═════ 本文抜粋 ═════

レナウンの希望退職募集は300人の枠に286人と発表された。特別加算金は約13億円だというから、1人あたりわずか455万円に過ぎない。アパレルは報酬水準の低い業界で、レナウンは平均年収565万円(42歳、2008年2月時点)。対象はおそらく50歳前後が中心だから、まあ基本給40万円ほどとして、12~15ヶ月分くらいが割増ということになる。これは、全く少ないほうだ。

レナウンの希望退職

株主・経営側からすると、単体の従業員891人なのに、286人も削減できるというのはすばらしい。その他に嘱託93人もばっさり斬るという。来月末には皆さん、退職だそうだ。

驚くべきは、社員約900人の会社で400人もいきなりいなくなっても業務が回ってしまうということだ。いかに不要な人材が社内にウヨウヨしていたか、膿が溜まっていたかを物語る。

業績が少し良かった頃は、どんなに余剰人員がいることが分かっていても日本の判例法理では削減できないから、2008年2月期に80億円の純損失になって、これでリストラができる環境が整ったということだろう。ここ数ヶ月は、あらゆる海外通貨に対する急激な円高で、基本的に輸入モノが多いアパレル業界などはボロ儲けのはずなのだが、貴重なリストラのチャンスを逃すわけにはいかない、ということか。

日本企業は、大企業ほど、膿がたまっている。この不況は、まさに膿を吐き出し、再生につなげるチャンスだ。なのに、リストラに名乗りを上げるのは、日本IBMやソニーといった、既に過去のリストラで膿が少なくなっている会社ばかり。膿まみれ、メタボ体質のトヨタやホンダなどは、まだ我慢している。これは企業の健康によろしくない。

═════ 記録情報 ═════

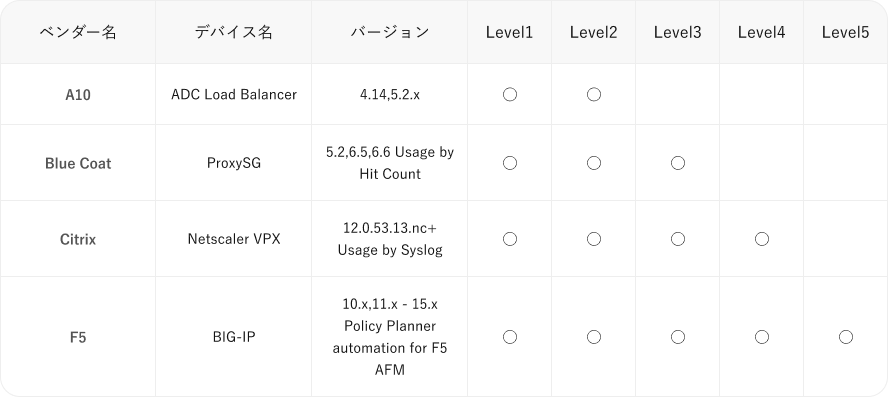Click the ベンダー名 column header

(78, 32)
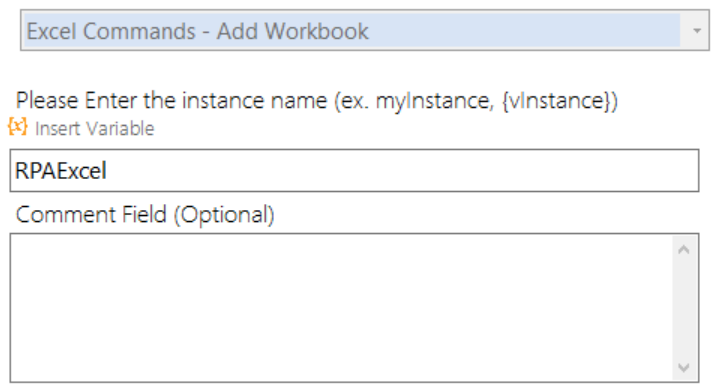Select the highlighted Add Workbook text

═════

課題:
A. レナウンの希望退職に関する文章について、次の問いに答えてください。
(i) 300人の募集枠に対して、何人が希望退職に応じたと発表されましたか。
(ii) 希望退職者のほかに、何人の嘱託が削減されるとされていますか。
(iii) 2008年2月期の純損失はいくらでしたか。
B. レナウンの希望退職に関する文章を、「驚くべきは、社員約900人の」を含む箇所から「は企業の健康によろしくない。」までの範囲で書き直してください。その際、「不況」を「景気後退」に置き換えてください。
C. レナウンの希望退職に関する文章の続きを、最後の文の後から書いてください。

解答:
A.
(i) 286人
(ii) 93人
(iii) 80億円

B.
驚くべきは、社員約900人の会社で400人もいきなりいなくなっても業務が回ってしまうということだ。いかに不要な人材が社内にウヨウヨしていたか、膿が溜まっていたかを物語る。

業績が少し良かった頃は、どんなに余剰人員がいることが分かっていても日本の判例法理では削減できないから、2008年2月期に80億円の純損失になって、これでリストラができる環境が整ったということだろう。ここ数ヶ月は、あらゆる海外通貨に対する急激な円高で、基本的に輸入モノが多いアパレル業界などはボロ儲けのはずなのだが、貴重なリストラのチャンスを逃すわけにはいかない、ということか。

日本企業は、大企業ほど、膿がたまっている。この景気後退は、まさに膿を吐き出し、再生につなげるチャンスだ。なのに、リストラに名乗りを上げるのは、日本IBMやソニーといった、既に過去のリストラで膿が少なくなっている会社ばかり。膿まみれ、メタボ体質のトヨタやホンダなどは、まだ我慢している。これは企業の健康によろしくない。

C.
最近、ファイザーのリストラについて書いたが、入社2年目から60歳まで応募可能で、最大72ヶ月という手厚い割増金がつくものだった。受付の電話はパンクし、15分で〆切ったという。

ファイザーのリストラ

ファイザーの場合、全世界で1割削減の方針から降りてきたものだが、外資の日本法人は、日本の実情など何も知らない海外の本社から、トップダウンで「ヘッドカウントを減らせ」という命令を受けるのが普通だ。なぜか頭数を減らすことが至上命題なので、サンのように、新卒社員に年収2年分を与えて辞めさせるという、訳の分からないことも平気でやってしまう。

サンマイクロシステムズのリストラ

日本では若手の正社員は人材価値が高い(安い給与で給与以上に働く、非正規はスキルアップしていないから採用対象にならない)のだが、海外の本社はそんなことは何も知らない。そして、日本の雇われ社長は、所詮は子会社のトップなので、素直にやらないと自分がリストラされてしまう境遇にある。

ファイザーの割増退職金は、最大60ヶ月の割増金を出したソニーや、それと同等と言われる松下と同じクラスで、「人に優しい」会社といえる。もはや国内系か外資かは関係がなくなった。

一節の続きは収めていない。